-- start of TEXT PASSAGE --

The bills, which are supported by Governor Andrew Cuomo, include 10 measures to criminalise the use of chokeholds, make police disciplinary records subject to public records, and make it a hate crime to call 911 with a false race-based accusation — a so-called "Amy Cooper bill" inspired by a New York City woman who was captured in widely shared footage calling police to target a black birdwatcher she had falsely claimed was threatening her.

Lawmakers also will repeal a measure in the state's civil rights laws that exempts disciplinary records of law enforcement officers from open records.

The Eric Garner Anti-Chokehold Act, named for the Staten Island man who killed during his arrest in 2014, will consider police chokeholds aggravated strangulation, which is a felony. His last words — "I can't breathe" — have emerged as a rallying cry in Black Lives Matter demonstrations against policy brutality.

Another piece of legislation will create a special investigations office within the state's Department of Law, under the state attorney general, to investigate and prosecute police killings.

"Protesters are basically right," Governor Cuomo said at his Monday press briefing. "It's all across the globe, and people are saying enough is enough ... It's been the same point over and over again. Bring reforms to the criminal justice system. Bring reforms to policing."

-- end of TEXT PASSAGE --
-- start of STORED DATA --

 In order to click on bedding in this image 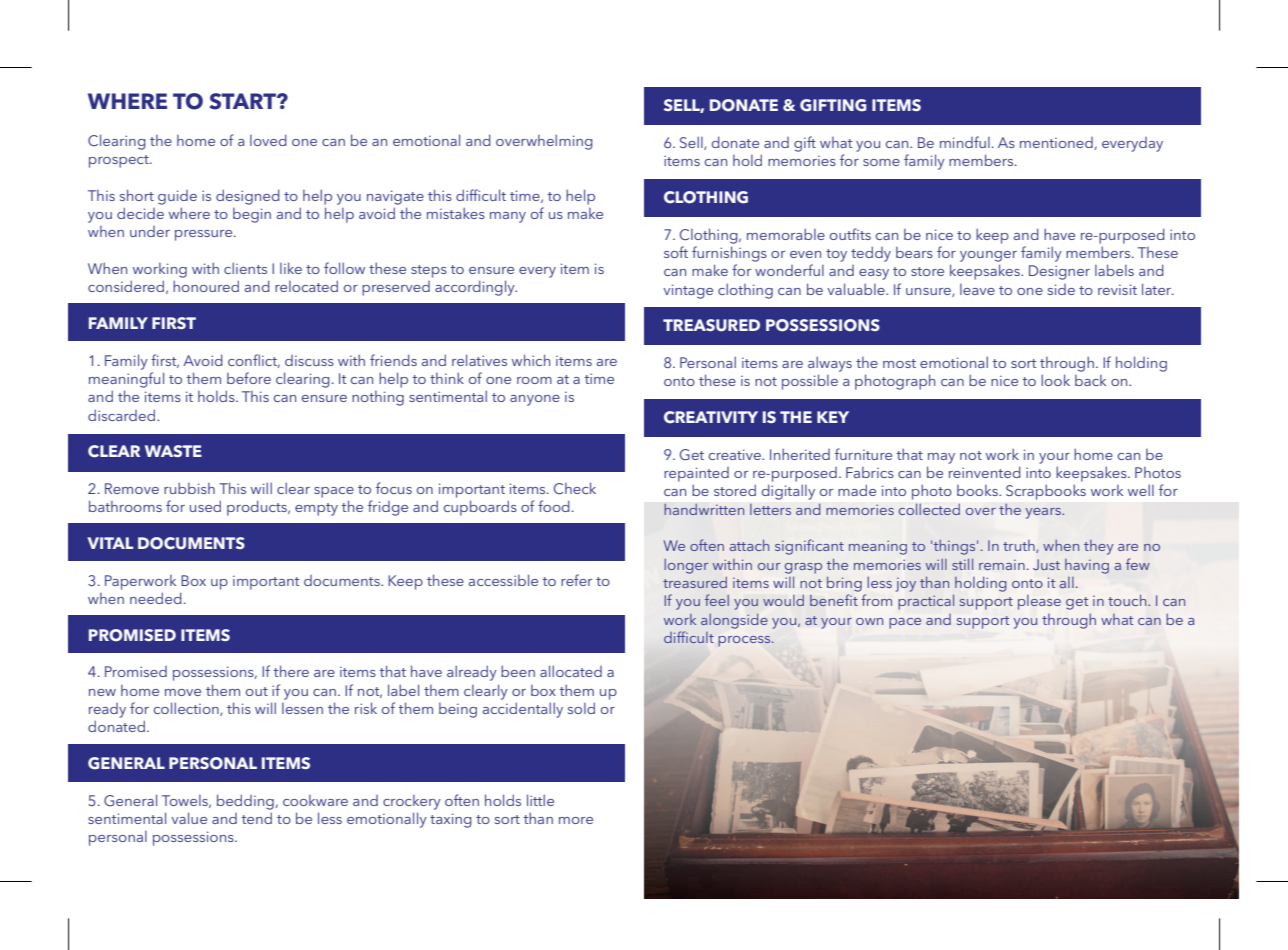, I will do `click(245, 802)`.
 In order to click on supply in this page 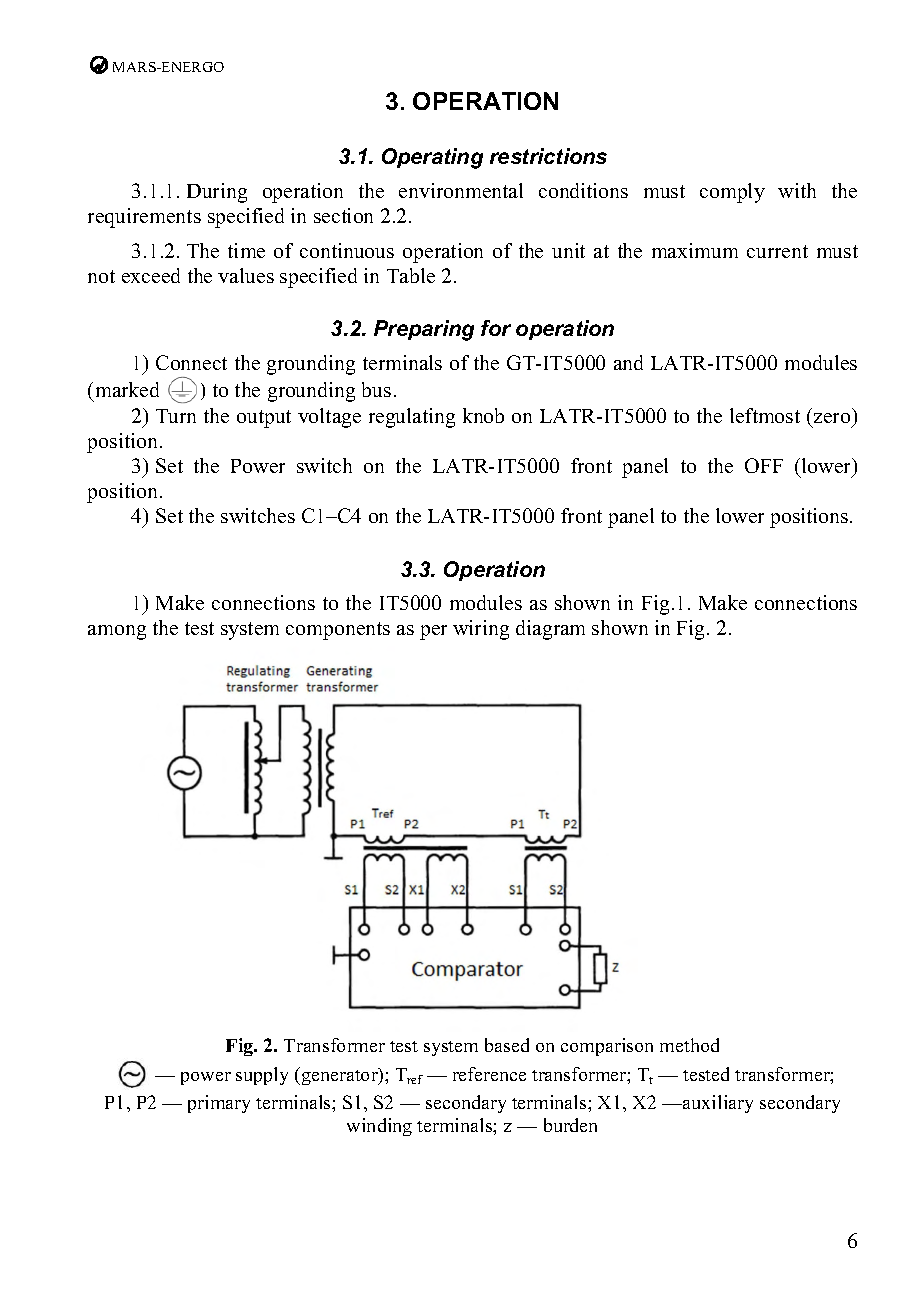, I will do `click(262, 1076)`.
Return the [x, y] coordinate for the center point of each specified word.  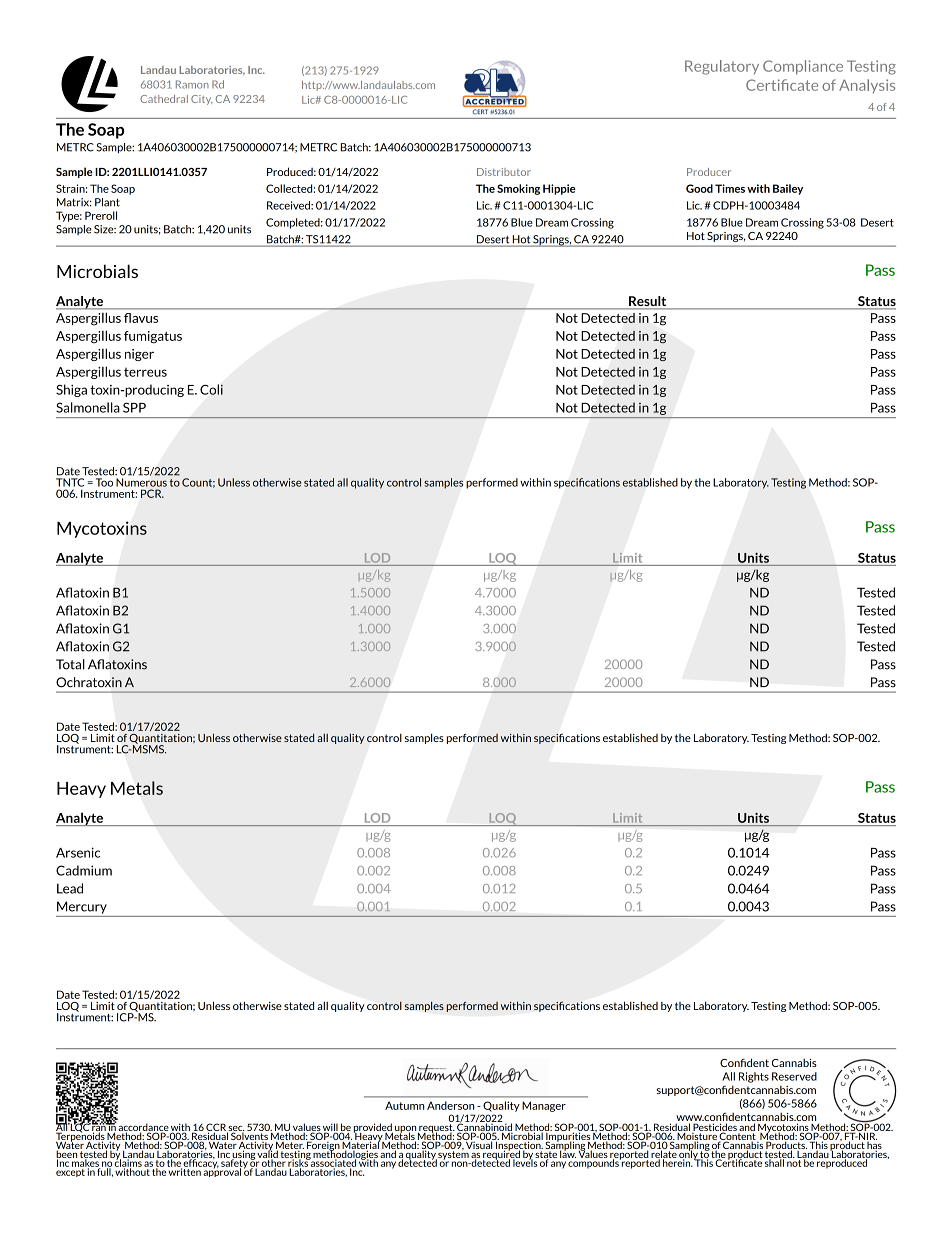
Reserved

-- end of STORED DATA --

## TASKS TO COMPLETE:
**a.** List every person named in the passage on New York police reform bills.
**b.** Set down the part of the passage on New York police reform bills that begins at the words "Another piece of" and stops after "prosecute police killings.".
**c.** Answer these questions from the passage on New York police reform bills:
(i) Under the Eric Garner Anti-Chokehold Act, what offense would police chokeholds be considered?
(ii) Within which state department will the new special investigations office be created?
(iii) At what event did Governor Cuomo say that protesters are basically right?
The data shown here was drawn from a separate source.

## SOLUTIONS TO THE TASKS:
**a.**
Andrew Cuomo
Amy Cooper
Eric Garner

**b.**
Another piece of legislation will create a special investigations office within the state's Department of Law, under the state attorney general, to investigate and prosecute police killings.

**c.**
(i) Aggravated strangulation, which is a felony.
(ii) The state's Department of Law, under the state attorney general.
(iii) His Monday press briefing.